begin

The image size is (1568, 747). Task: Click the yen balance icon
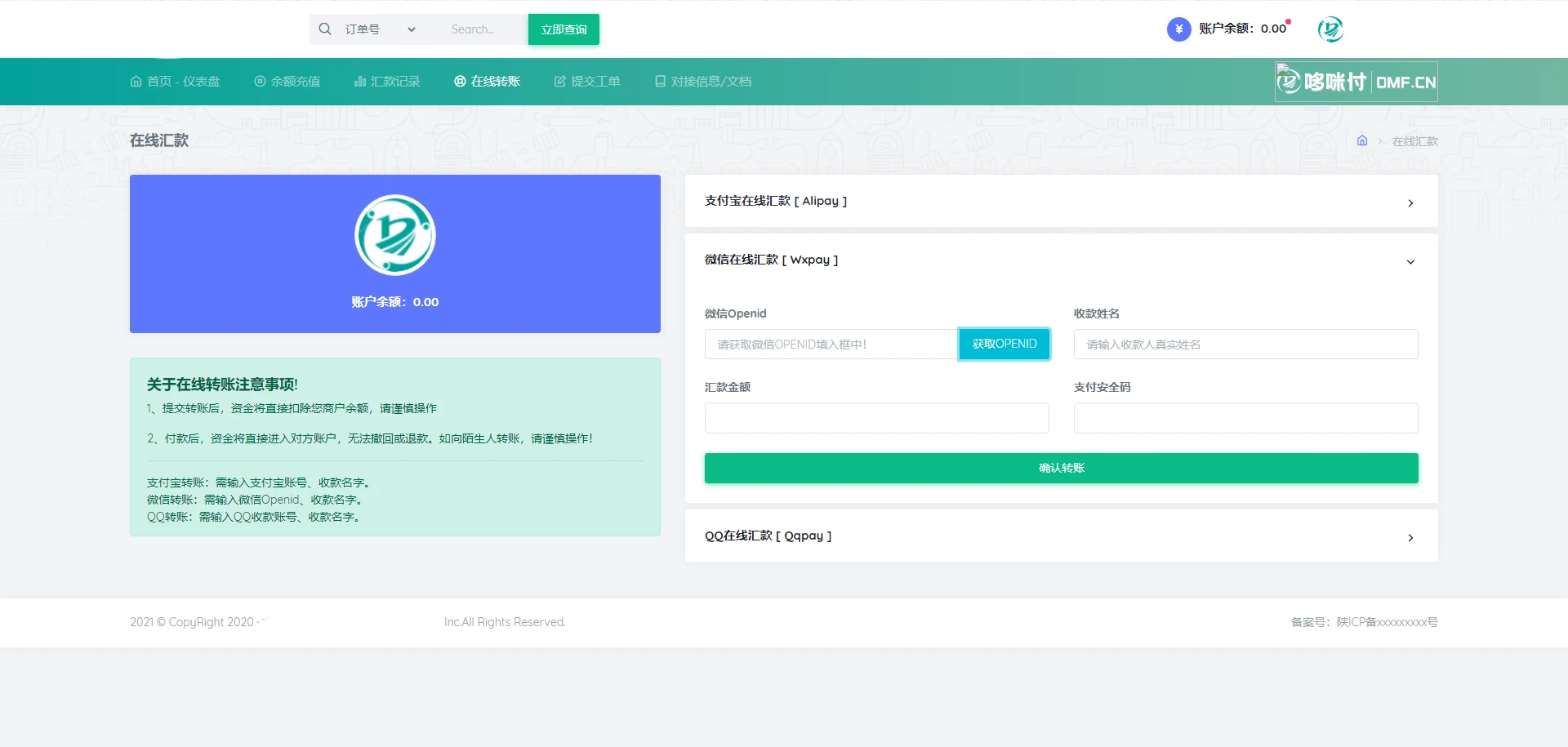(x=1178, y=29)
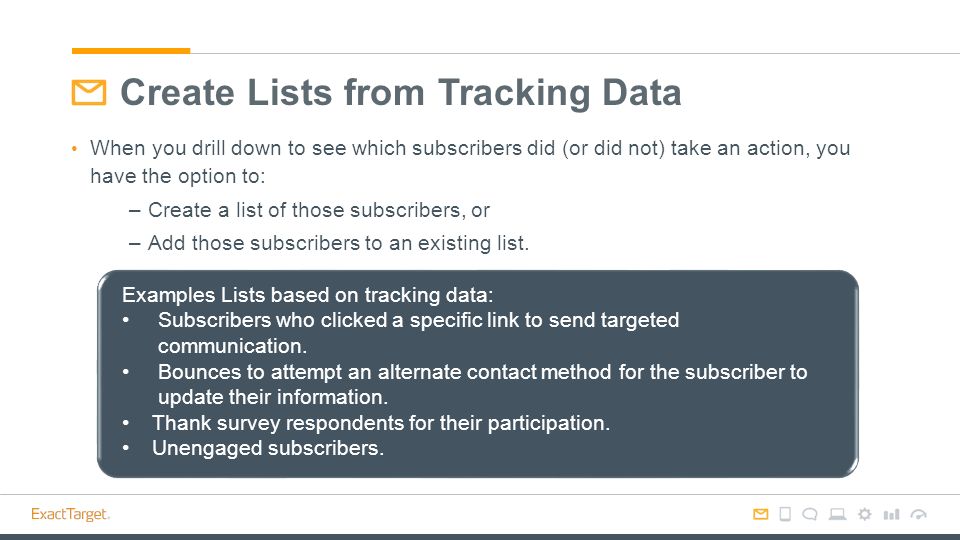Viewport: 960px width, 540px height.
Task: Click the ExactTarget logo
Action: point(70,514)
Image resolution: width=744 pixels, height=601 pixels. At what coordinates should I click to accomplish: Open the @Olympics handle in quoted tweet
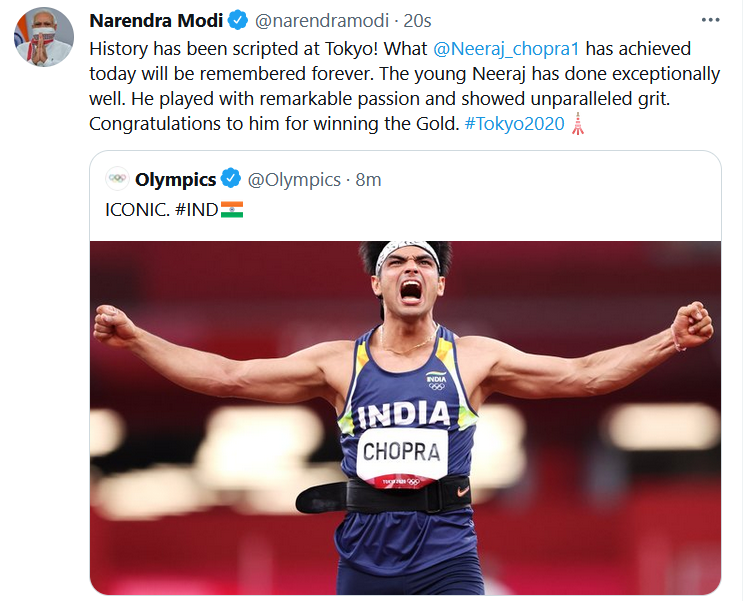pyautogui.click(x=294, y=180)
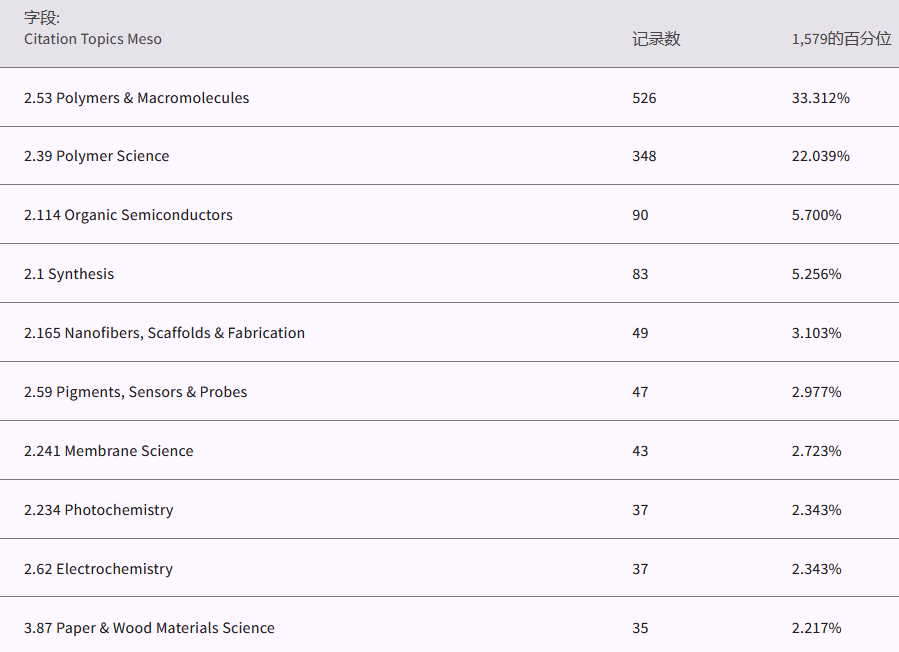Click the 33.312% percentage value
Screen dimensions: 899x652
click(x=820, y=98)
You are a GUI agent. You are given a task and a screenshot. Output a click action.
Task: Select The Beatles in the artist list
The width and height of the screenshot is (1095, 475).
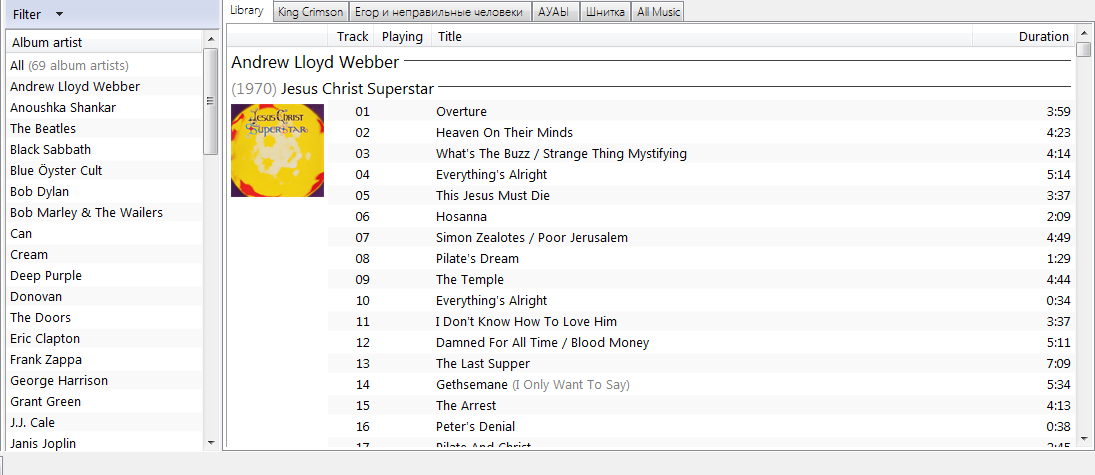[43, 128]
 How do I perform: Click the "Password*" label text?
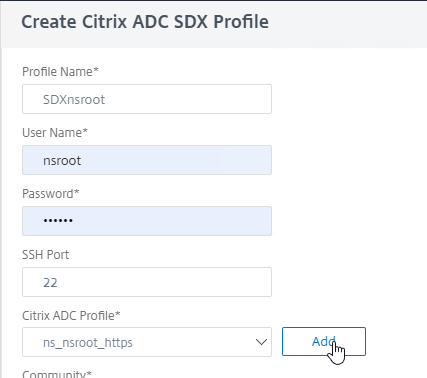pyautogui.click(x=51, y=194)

end

TASK DIRECTIONS - Copy every line of the records above word for word, leaving out the pictures.

RIGHT ANSWER -
The image size is (1568, 747). Task: Click the yen balance icon
(x=1178, y=29)
Viewport: 960px width, 540px height.
Task: Click the ExactTarget logo
Action: point(70,514)
Image resolution: width=744 pixels, height=601 pixels. At what coordinates should I click to accomplish: Open the @Olympics handle in quoted tweet
pyautogui.click(x=294, y=180)
Click the 33.312% percentage value
Screen dimensions: 899x652
click(x=820, y=98)
You are a GUI agent. You are given a task and a screenshot. Output a click action.
Task: Select The Beatles in the artist list
The width and height of the screenshot is (1095, 475).
[43, 128]
 How do I perform: Click the "Password*" label text?
pyautogui.click(x=51, y=194)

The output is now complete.